*REQUIRED WORK*. The data below holds a line containing "Task: Expand the 消极行为说明 ellipsis for more" and a line containing "Switch to the Azure"; please quote exactly those two lines and every line between them, and nothing else.

=== Begin Enclosure ===

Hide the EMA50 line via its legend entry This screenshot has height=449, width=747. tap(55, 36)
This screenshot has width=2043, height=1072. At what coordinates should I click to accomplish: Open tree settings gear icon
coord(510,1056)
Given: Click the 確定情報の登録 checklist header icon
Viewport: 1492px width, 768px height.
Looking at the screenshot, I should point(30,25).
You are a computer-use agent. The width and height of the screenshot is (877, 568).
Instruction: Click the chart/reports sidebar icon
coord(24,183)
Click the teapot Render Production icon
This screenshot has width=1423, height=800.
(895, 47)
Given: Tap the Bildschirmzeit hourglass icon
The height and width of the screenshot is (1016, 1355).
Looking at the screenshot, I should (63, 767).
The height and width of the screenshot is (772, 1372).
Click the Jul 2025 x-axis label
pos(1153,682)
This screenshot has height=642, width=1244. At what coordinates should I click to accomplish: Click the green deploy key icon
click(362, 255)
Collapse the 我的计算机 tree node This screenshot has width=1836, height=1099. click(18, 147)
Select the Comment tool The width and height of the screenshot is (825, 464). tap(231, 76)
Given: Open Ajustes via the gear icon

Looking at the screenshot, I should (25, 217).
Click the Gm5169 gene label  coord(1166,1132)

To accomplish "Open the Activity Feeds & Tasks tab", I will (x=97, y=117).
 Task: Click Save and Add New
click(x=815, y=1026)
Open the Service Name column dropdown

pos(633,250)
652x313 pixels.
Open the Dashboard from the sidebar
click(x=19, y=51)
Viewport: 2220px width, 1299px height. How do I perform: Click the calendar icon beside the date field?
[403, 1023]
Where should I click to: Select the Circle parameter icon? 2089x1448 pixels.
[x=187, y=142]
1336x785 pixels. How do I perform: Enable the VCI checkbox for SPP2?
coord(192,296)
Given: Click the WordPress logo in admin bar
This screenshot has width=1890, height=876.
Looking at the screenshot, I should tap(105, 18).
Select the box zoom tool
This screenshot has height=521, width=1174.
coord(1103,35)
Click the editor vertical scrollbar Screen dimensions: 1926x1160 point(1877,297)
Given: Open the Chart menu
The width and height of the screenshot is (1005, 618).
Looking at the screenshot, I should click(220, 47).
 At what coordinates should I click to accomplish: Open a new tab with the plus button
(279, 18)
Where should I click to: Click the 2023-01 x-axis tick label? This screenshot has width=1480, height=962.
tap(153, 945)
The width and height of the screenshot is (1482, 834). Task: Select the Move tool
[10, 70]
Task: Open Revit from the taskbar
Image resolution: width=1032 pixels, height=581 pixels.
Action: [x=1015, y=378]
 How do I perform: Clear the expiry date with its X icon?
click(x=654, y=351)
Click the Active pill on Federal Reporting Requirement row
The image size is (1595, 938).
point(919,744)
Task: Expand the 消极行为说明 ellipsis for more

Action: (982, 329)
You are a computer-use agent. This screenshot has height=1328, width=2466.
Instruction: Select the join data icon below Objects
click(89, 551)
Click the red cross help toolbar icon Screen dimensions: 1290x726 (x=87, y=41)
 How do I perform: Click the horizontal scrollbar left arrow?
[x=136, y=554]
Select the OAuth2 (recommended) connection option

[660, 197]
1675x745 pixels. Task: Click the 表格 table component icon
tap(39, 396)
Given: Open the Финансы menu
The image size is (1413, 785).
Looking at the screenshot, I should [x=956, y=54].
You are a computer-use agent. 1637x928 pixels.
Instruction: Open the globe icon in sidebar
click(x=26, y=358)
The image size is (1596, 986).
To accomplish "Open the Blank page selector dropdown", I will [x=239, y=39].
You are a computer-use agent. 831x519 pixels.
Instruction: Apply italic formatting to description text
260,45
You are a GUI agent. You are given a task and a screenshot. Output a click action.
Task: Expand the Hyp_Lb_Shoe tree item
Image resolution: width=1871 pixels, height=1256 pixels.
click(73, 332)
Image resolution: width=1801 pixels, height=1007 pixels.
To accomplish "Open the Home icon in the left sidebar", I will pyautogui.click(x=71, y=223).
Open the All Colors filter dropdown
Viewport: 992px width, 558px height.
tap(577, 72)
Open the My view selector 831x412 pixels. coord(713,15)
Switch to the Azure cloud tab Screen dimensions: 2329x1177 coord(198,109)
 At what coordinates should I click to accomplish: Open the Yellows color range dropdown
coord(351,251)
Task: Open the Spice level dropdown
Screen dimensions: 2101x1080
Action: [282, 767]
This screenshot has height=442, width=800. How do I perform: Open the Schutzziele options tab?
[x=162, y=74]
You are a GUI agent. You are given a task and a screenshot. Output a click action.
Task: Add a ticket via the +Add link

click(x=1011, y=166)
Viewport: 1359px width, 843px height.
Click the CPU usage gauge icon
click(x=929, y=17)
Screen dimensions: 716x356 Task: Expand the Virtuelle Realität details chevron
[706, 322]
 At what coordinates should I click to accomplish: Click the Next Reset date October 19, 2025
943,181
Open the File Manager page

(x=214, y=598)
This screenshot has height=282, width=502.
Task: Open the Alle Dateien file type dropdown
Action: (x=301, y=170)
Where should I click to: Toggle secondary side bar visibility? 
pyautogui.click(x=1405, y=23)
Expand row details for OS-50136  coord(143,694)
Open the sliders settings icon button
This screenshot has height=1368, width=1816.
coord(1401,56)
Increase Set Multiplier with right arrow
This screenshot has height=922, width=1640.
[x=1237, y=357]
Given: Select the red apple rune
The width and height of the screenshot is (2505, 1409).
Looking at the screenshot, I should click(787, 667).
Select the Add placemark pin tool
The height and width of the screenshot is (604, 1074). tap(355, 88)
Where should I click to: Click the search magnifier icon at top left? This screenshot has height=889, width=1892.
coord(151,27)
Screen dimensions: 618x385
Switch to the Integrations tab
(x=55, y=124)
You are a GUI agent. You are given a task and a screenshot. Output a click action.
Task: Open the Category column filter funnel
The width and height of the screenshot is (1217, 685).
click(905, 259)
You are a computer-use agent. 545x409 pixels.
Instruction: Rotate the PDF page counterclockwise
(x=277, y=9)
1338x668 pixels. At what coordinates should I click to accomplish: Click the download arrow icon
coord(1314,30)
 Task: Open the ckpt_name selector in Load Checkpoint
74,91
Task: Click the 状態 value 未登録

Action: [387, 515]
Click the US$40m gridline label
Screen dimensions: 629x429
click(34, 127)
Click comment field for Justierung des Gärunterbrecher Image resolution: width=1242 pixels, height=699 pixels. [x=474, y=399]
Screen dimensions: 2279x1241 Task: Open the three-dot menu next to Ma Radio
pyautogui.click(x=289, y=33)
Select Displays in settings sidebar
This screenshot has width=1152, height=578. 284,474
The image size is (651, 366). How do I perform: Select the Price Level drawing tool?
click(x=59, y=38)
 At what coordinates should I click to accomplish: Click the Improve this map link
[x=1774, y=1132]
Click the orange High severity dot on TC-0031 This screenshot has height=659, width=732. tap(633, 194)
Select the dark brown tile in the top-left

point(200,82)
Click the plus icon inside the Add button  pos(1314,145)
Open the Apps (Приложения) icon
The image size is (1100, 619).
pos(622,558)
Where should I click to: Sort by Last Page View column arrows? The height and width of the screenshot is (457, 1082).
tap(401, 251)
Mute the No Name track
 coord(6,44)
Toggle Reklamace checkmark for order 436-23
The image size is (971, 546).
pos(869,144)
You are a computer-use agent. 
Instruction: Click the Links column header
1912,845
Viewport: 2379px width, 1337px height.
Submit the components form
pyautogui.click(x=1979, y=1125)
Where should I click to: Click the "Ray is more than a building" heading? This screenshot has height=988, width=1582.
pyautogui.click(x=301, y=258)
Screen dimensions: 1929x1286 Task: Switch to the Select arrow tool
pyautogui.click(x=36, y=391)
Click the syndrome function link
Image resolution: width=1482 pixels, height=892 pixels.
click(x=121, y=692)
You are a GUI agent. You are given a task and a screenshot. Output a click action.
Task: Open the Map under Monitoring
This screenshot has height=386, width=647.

=== End Enclosure ===

*YOUR SOLUTION*.
Task: Expand the 消极行为说明 ellipsis for more

Action: (982, 329)
You are a computer-use agent. This screenshot has height=1328, width=2466.
Instruction: Select the join data icon below Objects
click(89, 551)
Click the red cross help toolbar icon Screen dimensions: 1290x726 (x=87, y=41)
 How do I perform: Click the horizontal scrollbar left arrow?
[x=136, y=554]
Select the OAuth2 (recommended) connection option

[660, 197]
1675x745 pixels. Task: Click the 表格 table component icon
tap(39, 396)
Given: Open the Финансы menu
The image size is (1413, 785).
Looking at the screenshot, I should [x=956, y=54].
You are a computer-use agent. 1637x928 pixels.
Instruction: Open the globe icon in sidebar
click(x=26, y=358)
The image size is (1596, 986).
To accomplish "Open the Blank page selector dropdown", I will [x=239, y=39].
You are a computer-use agent. 831x519 pixels.
Instruction: Apply italic formatting to description text
260,45
You are a GUI agent. You are given a task and a screenshot. Output a click action.
Task: Expand the Hyp_Lb_Shoe tree item
Image resolution: width=1871 pixels, height=1256 pixels.
click(73, 332)
Image resolution: width=1801 pixels, height=1007 pixels.
To accomplish "Open the Home icon in the left sidebar", I will pyautogui.click(x=71, y=223).
Open the All Colors filter dropdown
Viewport: 992px width, 558px height.
tap(577, 72)
Open the My view selector 831x412 pixels. coord(713,15)
Switch to the Azure cloud tab Screen dimensions: 2329x1177 coord(198,109)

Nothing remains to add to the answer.